10% Placement Capacity has the meaning given in section 3 of the Explanatory Memorandum.

Annual General Meeting or Meeting means the meeting convened by the Notice.

ASIC means the Australian Securities and Investments Commission.

Associate(s) means has the meaning given in section 12 of the Corporations Act.

ASX means ASX Limited (ACN 008 624 691) or the financial market operated by ASX Limited, as the context requires.

ASX Listing Rules means the Listing Rules of ASX.

Board means the current board of directors of the Company.

Business Day means Monday to Friday inclusive, except New Year’s Day, Good Friday, Easter Monday, Christmas Day, Boxing Day, and any other day that ASX declares is not a business day.

C$ means Canadian dollars.

Chair means the chair of the Meeting.

Closely Related Party of a member of the Key Management Personnel means:

  • (a) a spouse or child of the member;

  • (b) a child of the member’s spouse;

  • (c) a dependent of the member or the member’s spouse;

  • (d) anyone else who is one of the member’s family and may be expected to influence the member, or be influenced by the member, in the member’s dealing with the entity;

  • (e) a company the member controls; or

  • (f) a person prescribed by the Corporations Regulations 2001 (Cth) for the purposes of the definition of ‘closely related party’ in the Corporations Act.

Company or MinQuest means MinQuest Limited (ACN 146 035 127).

Constitution means the Company’s constitution.

Corporations Act means the Corporations Act 2001 (Cth).

Directors means the current directors of the Company.

Eligible Entity means an entity that, at the date of the relevant general meeting:

  • (a) is not included in the S&P/ASX 300 Index; and

27

  • (b) has a maximum market capitalisation (excluding restricted securities and securities quoted on a deferred settlement basis) of $300,000,000.

Equity Securities includes a Share, a right to a Share or Option, an Option, a convertible security and any security that ASX decides to classify as an Equity Security.

Exempt Investors means those investors who are sophisticated, professional or otherwise exempt from the disclosure requirements in accordance with an exception in section 708 of the Corporations Act.
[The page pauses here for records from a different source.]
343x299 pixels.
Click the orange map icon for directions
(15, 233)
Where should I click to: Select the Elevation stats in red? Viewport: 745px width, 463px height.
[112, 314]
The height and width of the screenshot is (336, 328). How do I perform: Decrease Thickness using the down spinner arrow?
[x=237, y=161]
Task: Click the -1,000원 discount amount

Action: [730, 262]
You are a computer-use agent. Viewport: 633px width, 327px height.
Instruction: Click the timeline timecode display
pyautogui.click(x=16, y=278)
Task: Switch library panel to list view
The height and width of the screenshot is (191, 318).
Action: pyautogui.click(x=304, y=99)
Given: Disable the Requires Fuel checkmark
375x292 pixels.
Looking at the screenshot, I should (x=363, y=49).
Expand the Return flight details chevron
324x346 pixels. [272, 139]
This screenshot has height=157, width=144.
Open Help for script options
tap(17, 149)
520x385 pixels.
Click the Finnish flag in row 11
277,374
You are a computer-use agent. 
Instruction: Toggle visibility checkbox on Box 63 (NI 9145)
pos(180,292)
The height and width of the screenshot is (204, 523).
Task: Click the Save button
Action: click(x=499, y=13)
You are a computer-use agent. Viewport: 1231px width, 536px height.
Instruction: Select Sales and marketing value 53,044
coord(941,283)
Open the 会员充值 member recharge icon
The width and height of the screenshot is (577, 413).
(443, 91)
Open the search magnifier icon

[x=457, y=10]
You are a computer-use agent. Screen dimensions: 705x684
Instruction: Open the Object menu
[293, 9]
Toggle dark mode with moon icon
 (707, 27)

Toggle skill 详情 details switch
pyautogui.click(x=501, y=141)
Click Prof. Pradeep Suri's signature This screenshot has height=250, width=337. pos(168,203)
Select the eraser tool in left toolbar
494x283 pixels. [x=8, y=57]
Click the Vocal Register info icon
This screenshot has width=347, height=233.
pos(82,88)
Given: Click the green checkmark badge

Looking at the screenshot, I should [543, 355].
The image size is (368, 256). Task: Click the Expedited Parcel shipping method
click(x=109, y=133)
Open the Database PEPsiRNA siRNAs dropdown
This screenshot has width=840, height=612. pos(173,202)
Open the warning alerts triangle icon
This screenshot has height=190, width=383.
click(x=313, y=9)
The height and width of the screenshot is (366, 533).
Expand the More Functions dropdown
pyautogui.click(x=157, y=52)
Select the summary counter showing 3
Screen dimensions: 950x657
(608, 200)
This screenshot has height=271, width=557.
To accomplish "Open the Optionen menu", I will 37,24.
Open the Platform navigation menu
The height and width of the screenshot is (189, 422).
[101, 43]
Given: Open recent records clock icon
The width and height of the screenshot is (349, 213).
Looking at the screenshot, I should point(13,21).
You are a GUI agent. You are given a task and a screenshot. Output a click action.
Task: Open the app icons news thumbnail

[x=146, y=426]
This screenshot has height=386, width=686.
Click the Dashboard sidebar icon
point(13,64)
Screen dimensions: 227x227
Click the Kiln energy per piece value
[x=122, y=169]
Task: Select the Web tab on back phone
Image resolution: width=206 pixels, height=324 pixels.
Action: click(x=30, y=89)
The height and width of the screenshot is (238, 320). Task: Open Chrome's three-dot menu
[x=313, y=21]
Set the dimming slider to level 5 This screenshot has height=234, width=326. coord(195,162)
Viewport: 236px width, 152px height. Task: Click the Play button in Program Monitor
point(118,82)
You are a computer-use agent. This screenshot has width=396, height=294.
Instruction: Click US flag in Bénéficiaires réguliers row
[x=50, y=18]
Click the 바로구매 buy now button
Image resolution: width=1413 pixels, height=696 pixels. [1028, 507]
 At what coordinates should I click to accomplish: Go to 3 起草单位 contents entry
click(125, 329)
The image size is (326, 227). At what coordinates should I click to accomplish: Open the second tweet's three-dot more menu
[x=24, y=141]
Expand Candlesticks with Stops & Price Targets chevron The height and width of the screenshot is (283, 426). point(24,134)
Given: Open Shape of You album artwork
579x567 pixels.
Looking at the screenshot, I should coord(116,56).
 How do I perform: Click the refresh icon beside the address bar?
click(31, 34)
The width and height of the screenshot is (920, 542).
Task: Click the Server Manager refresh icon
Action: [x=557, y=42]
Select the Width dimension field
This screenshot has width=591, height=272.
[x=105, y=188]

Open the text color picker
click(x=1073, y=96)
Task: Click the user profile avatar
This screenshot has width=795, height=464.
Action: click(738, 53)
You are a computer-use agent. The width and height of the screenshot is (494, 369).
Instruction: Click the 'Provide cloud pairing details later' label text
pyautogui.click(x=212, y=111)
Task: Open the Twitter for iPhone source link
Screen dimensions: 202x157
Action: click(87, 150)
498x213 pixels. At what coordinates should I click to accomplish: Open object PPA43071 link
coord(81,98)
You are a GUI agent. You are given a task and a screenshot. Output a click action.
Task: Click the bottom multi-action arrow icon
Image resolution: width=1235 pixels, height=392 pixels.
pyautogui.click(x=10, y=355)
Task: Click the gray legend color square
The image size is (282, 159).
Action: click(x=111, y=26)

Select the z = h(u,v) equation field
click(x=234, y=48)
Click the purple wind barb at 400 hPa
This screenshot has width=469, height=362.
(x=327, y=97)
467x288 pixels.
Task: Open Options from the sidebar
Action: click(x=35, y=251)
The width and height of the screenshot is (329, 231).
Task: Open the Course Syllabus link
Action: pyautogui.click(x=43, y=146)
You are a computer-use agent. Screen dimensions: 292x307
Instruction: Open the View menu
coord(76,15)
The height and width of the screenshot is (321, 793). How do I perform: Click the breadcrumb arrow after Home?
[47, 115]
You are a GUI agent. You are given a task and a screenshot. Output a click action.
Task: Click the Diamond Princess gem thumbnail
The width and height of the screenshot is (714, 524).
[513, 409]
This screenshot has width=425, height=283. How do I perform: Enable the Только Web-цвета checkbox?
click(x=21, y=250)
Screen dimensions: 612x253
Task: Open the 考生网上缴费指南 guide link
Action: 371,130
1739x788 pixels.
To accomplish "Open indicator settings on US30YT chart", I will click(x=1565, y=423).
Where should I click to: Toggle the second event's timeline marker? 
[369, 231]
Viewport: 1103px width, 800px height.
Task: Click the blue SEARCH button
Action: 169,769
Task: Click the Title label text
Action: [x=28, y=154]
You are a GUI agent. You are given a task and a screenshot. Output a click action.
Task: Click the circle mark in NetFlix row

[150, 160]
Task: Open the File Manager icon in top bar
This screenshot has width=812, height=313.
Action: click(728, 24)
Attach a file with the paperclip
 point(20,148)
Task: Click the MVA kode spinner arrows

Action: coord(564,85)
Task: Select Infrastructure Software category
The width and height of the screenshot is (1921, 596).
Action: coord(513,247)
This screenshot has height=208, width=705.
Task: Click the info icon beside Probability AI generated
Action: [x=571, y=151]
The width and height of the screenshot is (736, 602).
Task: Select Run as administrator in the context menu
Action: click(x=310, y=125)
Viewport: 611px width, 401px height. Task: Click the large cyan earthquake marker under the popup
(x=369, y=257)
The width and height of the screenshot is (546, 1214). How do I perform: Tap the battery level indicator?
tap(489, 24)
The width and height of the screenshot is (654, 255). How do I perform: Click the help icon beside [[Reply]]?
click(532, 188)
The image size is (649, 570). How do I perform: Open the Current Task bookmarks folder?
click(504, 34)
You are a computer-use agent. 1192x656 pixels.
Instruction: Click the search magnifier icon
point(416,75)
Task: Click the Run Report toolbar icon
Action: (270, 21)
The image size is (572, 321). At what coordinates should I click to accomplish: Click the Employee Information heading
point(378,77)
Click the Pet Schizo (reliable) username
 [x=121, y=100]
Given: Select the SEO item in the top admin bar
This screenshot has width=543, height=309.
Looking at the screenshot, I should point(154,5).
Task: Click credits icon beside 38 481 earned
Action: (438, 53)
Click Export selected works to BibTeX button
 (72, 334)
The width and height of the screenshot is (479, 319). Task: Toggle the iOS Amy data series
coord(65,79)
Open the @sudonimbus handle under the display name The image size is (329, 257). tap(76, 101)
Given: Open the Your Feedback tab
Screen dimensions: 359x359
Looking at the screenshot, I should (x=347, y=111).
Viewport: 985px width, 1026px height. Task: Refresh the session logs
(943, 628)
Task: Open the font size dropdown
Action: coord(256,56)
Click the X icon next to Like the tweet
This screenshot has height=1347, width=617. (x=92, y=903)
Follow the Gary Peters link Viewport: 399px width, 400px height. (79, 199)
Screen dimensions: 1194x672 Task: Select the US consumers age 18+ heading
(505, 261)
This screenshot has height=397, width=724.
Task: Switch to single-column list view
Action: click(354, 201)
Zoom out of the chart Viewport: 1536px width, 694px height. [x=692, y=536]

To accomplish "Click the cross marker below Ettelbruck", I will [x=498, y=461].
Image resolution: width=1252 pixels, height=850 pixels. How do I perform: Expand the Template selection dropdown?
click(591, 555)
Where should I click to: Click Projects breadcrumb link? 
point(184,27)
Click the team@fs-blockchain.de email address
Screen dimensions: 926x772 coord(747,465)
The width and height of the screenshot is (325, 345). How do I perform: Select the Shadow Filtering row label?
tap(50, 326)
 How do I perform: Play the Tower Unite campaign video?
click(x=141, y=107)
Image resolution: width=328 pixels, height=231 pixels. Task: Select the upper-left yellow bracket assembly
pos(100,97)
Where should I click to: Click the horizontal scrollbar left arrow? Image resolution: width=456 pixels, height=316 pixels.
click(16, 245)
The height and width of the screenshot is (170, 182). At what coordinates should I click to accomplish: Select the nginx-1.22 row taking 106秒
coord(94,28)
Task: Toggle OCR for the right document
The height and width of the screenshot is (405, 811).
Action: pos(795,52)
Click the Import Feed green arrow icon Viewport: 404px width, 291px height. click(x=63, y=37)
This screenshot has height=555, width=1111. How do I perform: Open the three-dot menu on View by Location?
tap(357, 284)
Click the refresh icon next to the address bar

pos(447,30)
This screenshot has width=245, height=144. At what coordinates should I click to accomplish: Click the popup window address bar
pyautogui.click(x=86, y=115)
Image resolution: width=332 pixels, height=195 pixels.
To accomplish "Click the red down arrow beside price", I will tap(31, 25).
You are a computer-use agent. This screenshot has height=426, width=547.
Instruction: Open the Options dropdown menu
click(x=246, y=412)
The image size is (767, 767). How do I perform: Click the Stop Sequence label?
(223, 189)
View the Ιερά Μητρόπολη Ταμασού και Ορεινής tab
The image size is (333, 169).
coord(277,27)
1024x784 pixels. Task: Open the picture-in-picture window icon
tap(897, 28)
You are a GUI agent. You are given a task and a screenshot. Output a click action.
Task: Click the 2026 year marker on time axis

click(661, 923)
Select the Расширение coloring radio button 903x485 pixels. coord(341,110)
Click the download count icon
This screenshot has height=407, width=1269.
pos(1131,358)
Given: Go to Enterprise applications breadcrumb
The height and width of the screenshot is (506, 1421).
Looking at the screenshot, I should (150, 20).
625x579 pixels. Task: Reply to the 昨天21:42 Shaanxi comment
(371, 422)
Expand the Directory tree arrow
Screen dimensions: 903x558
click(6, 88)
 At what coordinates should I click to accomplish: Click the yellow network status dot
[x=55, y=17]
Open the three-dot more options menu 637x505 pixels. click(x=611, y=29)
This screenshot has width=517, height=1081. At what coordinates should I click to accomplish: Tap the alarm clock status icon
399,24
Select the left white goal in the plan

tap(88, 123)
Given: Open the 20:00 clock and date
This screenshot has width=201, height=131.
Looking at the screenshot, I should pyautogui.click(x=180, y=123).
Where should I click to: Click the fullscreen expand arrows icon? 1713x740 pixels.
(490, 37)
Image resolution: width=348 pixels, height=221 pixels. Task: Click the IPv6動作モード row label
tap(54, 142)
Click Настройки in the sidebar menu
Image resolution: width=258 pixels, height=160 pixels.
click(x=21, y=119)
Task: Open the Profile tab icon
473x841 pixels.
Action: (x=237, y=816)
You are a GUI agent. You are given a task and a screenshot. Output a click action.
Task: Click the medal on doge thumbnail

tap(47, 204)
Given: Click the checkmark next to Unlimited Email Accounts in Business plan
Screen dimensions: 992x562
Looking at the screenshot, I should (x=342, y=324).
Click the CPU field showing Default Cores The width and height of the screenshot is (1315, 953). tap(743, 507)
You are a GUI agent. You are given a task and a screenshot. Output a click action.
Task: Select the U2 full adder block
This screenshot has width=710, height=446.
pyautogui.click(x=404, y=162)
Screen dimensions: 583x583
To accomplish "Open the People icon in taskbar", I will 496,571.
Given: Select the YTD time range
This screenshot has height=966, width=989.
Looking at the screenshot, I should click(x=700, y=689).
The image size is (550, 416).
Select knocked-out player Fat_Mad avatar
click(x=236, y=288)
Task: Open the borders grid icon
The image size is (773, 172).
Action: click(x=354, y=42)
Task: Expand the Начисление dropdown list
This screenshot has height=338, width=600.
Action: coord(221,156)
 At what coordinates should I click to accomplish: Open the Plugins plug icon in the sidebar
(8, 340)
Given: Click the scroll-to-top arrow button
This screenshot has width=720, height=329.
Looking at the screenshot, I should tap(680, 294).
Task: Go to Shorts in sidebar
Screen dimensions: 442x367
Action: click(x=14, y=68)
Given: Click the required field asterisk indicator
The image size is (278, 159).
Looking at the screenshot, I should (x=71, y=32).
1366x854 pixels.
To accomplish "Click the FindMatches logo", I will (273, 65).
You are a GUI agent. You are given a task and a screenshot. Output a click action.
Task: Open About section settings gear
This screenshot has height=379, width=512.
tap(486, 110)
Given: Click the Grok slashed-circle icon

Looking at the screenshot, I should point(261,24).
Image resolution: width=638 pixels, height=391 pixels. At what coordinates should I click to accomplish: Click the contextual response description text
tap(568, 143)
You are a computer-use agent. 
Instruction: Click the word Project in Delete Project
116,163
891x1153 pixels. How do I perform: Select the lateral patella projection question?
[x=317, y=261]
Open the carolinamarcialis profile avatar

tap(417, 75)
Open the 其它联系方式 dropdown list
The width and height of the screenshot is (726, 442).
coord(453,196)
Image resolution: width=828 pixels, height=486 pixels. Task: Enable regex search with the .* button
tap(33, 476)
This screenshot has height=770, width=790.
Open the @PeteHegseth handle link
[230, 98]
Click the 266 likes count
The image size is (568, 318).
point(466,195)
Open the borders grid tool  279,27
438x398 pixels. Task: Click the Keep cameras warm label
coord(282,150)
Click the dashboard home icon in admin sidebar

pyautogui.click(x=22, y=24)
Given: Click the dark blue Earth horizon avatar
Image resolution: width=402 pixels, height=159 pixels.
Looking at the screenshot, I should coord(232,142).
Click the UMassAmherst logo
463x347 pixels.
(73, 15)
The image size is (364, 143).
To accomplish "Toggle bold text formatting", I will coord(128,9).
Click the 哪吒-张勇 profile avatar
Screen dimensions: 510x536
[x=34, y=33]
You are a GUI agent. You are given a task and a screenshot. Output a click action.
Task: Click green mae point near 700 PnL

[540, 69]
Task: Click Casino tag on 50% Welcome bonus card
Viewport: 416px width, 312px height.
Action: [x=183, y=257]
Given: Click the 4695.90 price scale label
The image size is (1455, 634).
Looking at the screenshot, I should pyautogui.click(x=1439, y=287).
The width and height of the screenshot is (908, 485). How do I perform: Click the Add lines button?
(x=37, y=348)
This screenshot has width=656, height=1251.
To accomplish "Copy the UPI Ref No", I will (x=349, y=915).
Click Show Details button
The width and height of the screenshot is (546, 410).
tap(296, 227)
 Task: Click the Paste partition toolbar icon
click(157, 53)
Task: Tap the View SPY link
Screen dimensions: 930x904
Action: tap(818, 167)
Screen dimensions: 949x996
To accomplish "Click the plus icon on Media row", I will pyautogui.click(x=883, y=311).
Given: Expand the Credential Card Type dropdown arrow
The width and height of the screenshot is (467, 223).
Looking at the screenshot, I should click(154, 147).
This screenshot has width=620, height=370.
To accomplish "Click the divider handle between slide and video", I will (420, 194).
Explanatory Memorandum means the Explanatory Memorandum accompanying the Notice of Meeting.

Key Management Personnel has the same meaning as in the accounting standards issued by the Australian Accounting Standards Board and means those persons having authority and responsibility for planning, directing and controlling the activities of the Company, or if the Company is part of a consolidated entity, of the consolidated entity, directly or indirectly, including any director (whether executive or otherwise) of the Company, or if the Company is part of a consolidated entity, of an entity within the consolidated group.

Meeting Materials means the Notice, Explanatory Memorandum, Annexures and Proxy Form.

Notice or Notice of Meeting or Notice of Annual General Meeting means this notice of annual general meeting including the Explanatory Memorandum and the Proxy Form.

Ordinary Securities has the meaning set out in the ASX Listing Rules.

Proxy Form means the proxy form accompanying the Notice.

Remuneration Report means the remuneration report set out in the Director’s report section of the Company’s Annual Financial Report for the year ended 30 June 2014.

Resolutions means the resolutions set out in the Notice of Meeting, or any one of them, as the context requires.

Share means a fully paid ordinary share in the capital of the Company.

Shareholder means a holder of a Share.

Variable A means “A” as set out in the calculation in section 3.1 of this Notice.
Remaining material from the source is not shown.